Motion control systems such as those employed in industrial environments typically require power from one or more power sources, in the form of primary and/or auxiliary power. Not uncommonly, different types or levels of power (e.g., DC or AC power), or powers having multiple different characteristics (e.g., different voltage levels, current levels, etc.) are required.
Typically, the power that is provided to the motion control systems is received from one or more power lines (e.g., a utility grid) and then converted into the desired forms of power. However, in certain embodiments, power can be received from power sources other than power lines, such as local power generation sources (e.g., local generators or batteries).
To provide the required forms of primary and/or auxiliary power to the motion control systems based upon the received power, many different front-end circuit components are often required. These front-end circuit components not only can provide power conversion, but also can serve other purposes as well, for example, circuit protection to protect against power spikes. For example, the National Electric Code requires that branch circuit protection be provided in connection with the delivery of power to motor controllers/motor drivers.
Among the many different circuit components that can be utilized in any given system are power conversion components, switching components such as contactors, protective components such as circuit breakers and fuses, filtering components and even additional power sources. Traditionally, these circuit components have been implemented on an “ad hoc” basis when motion control systems are installed.
The complexity, cost and inefficiency associated with identifying, purchasing and installing such front end components on such an ad hoc basis can be high. In particular, the installation, including wiring together, of circuit components can be difficult and costly. Further, the implementation of circuit components in this manner can result in the consumption of excessive panel space along or nearby the motion control systems. Indeed, because motor controllers/motor drivers often require high levels of power and current, the wiring used to connect the front end components must often be thick and consequently further increases the overall size of the assembly of front end components (for example, 3 gauge wire has an 8 inch bend radius).
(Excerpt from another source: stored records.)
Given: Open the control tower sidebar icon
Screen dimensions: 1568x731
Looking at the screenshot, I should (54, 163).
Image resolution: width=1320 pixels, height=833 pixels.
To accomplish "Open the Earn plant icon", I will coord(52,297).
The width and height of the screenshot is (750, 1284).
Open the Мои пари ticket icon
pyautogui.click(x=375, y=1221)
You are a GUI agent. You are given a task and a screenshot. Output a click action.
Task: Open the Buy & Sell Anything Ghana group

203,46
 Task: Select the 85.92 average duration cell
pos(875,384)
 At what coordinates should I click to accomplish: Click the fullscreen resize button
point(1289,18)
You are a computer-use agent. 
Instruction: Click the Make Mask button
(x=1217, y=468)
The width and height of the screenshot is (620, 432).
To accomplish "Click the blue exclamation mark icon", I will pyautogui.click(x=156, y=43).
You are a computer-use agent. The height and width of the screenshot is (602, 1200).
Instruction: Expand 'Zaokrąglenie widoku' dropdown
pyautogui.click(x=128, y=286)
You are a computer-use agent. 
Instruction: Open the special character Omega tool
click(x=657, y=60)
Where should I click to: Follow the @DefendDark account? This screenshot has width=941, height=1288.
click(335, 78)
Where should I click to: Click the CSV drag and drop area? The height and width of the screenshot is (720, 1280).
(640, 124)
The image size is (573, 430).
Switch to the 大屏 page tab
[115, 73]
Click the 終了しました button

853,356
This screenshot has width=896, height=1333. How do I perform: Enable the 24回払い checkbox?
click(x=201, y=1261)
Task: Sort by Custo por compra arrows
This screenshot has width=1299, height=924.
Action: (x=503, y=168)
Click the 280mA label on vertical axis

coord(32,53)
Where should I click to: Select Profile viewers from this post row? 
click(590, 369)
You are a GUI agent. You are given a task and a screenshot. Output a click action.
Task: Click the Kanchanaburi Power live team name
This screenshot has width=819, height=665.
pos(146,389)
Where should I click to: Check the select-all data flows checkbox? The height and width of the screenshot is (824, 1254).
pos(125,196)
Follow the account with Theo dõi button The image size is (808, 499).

Therefore, it would be advantageous if there was available to customers an improved mechanism or manner of implementing the power-related functionality traditionally provided by such ad hoc agglomerations of front-end circuit components. In particular, it would be advantageous if such an improved mechanism or manner of implementing such functionality was less costly and complicated to implement than existing ad hoc circuit implementations, and took up less panel space along/nearby the motion control systems.
The present inventors have recognized that some or all of the front-end circuit components traditionally implemented in such an ad hoc manner in relation to motion control systems could instead be assembled into a single, standardized, and compact front-end power processing module. Further, the present inventors have recognized that such front-end circuit components implemented into such a module could in certain embodiments include a variety of components including circuit breakers and fuses, filtering components, and power conversion devices, for example.
Additionally, the present inventors have recognized that certain of the components incorporated into the power processing module can be compactly assembled, despite the fact that high-levels of power/current may be communicated among those components, by utilizing bus bars rather than wires to connect those components. Among the components that can be compactly assembled through the use of bus bars, in at least some embodiments, are branch circuit protection circuit components.
In particular, the present invention relates to a power processing module for supplying power to a motion control device. The power processing module includes a first power input terminal, a first power output terminal, branch circuit protection circuitry coupled at least indirectly between the first power input terminal and the first power output terminal, and at least one bus bar coupling at least two of the first power input terminal, the first power output terminal, and the branch circuit protection circuitry.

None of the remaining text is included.